[Stored items]

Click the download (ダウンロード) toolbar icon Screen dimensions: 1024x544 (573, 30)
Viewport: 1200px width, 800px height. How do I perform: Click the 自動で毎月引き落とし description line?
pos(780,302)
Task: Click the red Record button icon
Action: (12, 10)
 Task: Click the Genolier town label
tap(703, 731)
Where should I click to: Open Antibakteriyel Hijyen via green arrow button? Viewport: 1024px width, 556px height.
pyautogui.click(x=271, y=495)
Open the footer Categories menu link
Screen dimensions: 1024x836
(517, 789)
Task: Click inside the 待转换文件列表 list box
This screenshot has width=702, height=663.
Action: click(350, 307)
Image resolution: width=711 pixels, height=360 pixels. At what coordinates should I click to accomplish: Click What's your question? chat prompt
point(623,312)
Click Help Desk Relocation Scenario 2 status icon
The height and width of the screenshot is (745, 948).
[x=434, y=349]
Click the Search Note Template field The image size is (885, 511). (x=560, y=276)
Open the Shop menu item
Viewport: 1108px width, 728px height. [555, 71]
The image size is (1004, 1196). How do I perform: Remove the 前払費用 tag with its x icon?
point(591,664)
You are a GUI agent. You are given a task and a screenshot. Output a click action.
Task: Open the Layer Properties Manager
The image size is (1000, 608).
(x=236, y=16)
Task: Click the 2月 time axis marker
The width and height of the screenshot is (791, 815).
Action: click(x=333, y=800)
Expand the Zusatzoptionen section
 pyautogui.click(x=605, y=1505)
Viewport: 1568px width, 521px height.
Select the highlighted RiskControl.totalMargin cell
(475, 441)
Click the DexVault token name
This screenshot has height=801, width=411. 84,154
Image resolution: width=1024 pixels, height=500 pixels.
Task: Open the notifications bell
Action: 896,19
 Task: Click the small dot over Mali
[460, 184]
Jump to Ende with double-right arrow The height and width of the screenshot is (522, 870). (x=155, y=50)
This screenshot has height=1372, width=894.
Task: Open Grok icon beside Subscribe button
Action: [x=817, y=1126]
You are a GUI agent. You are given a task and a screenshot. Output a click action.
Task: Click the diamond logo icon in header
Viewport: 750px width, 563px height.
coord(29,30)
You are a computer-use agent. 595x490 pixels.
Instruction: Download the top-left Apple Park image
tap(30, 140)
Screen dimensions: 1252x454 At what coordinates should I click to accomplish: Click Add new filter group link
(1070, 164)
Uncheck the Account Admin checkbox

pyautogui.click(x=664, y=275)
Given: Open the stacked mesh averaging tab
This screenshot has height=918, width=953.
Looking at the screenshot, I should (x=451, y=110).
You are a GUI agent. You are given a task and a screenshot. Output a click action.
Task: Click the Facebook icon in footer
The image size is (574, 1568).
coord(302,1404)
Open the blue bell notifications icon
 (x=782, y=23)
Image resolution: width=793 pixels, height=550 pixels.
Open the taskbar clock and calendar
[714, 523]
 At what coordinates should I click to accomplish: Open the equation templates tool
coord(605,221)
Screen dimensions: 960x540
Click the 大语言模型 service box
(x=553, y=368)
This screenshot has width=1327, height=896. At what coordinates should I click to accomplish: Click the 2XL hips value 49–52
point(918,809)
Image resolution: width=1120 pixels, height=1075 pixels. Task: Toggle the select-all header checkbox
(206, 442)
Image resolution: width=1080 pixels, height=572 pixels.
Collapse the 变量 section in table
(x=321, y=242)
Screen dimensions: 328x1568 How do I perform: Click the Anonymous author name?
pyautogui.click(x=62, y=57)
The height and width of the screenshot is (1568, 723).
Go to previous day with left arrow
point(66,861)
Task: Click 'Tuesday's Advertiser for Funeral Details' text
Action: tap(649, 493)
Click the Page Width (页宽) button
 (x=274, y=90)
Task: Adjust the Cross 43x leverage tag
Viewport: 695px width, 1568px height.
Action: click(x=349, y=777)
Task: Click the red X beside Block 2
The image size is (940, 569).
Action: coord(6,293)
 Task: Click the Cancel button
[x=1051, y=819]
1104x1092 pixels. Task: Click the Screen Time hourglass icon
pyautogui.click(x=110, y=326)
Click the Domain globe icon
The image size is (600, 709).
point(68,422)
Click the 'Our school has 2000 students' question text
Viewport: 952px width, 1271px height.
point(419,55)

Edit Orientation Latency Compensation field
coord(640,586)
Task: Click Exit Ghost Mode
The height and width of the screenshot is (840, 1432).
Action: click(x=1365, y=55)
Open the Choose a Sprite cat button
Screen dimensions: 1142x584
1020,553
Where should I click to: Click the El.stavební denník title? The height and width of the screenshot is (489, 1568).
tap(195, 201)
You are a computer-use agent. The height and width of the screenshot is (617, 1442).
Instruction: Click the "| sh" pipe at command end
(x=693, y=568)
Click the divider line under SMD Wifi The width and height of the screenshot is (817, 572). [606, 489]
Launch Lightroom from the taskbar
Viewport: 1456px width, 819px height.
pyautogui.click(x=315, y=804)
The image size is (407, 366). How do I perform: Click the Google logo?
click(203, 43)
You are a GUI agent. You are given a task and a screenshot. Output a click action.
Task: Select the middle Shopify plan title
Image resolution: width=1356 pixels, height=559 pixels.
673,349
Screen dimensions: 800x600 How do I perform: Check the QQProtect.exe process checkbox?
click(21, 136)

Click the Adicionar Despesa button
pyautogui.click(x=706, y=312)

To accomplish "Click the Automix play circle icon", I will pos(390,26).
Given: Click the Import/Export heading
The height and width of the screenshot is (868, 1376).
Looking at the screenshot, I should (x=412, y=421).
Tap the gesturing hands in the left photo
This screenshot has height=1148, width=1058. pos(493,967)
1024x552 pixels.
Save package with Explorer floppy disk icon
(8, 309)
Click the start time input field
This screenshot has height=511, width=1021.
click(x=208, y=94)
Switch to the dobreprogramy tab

**Aim of the task**
Reproduce the entries above exactly, but only the lines between the line holding "Open the taskbar clock and calendar" and the line holding "Task: Click Exit Ghost Mode", inclusive.

**Result**
Open the taskbar clock and calendar
[714, 523]
 At what coordinates should I click to accomplish: Open the equation templates tool
coord(605,221)
Screen dimensions: 960x540
Click the 大语言模型 service box
(x=553, y=368)
This screenshot has width=1327, height=896. At what coordinates should I click to accomplish: Click the 2XL hips value 49–52
point(918,809)
Image resolution: width=1120 pixels, height=1075 pixels. Task: Toggle the select-all header checkbox
(206, 442)
Image resolution: width=1080 pixels, height=572 pixels.
Collapse the 变量 section in table
(x=321, y=242)
Screen dimensions: 328x1568 How do I perform: Click the Anonymous author name?
pyautogui.click(x=62, y=57)
The height and width of the screenshot is (1568, 723).
Go to previous day with left arrow
point(66,861)
Task: Click 'Tuesday's Advertiser for Funeral Details' text
Action: tap(649, 493)
Click the Page Width (页宽) button
 (x=274, y=90)
Task: Adjust the Cross 43x leverage tag
Viewport: 695px width, 1568px height.
Action: click(x=349, y=777)
Task: Click the red X beside Block 2
The image size is (940, 569).
Action: coord(6,293)
 Task: Click the Cancel button
[x=1051, y=819]
1104x1092 pixels. Task: Click the Screen Time hourglass icon
pyautogui.click(x=110, y=326)
Click the Domain globe icon
The image size is (600, 709).
point(68,422)
Click the 'Our school has 2000 students' question text
Viewport: 952px width, 1271px height.
point(419,55)

Edit Orientation Latency Compensation field
coord(640,586)
Task: Click Exit Ghost Mode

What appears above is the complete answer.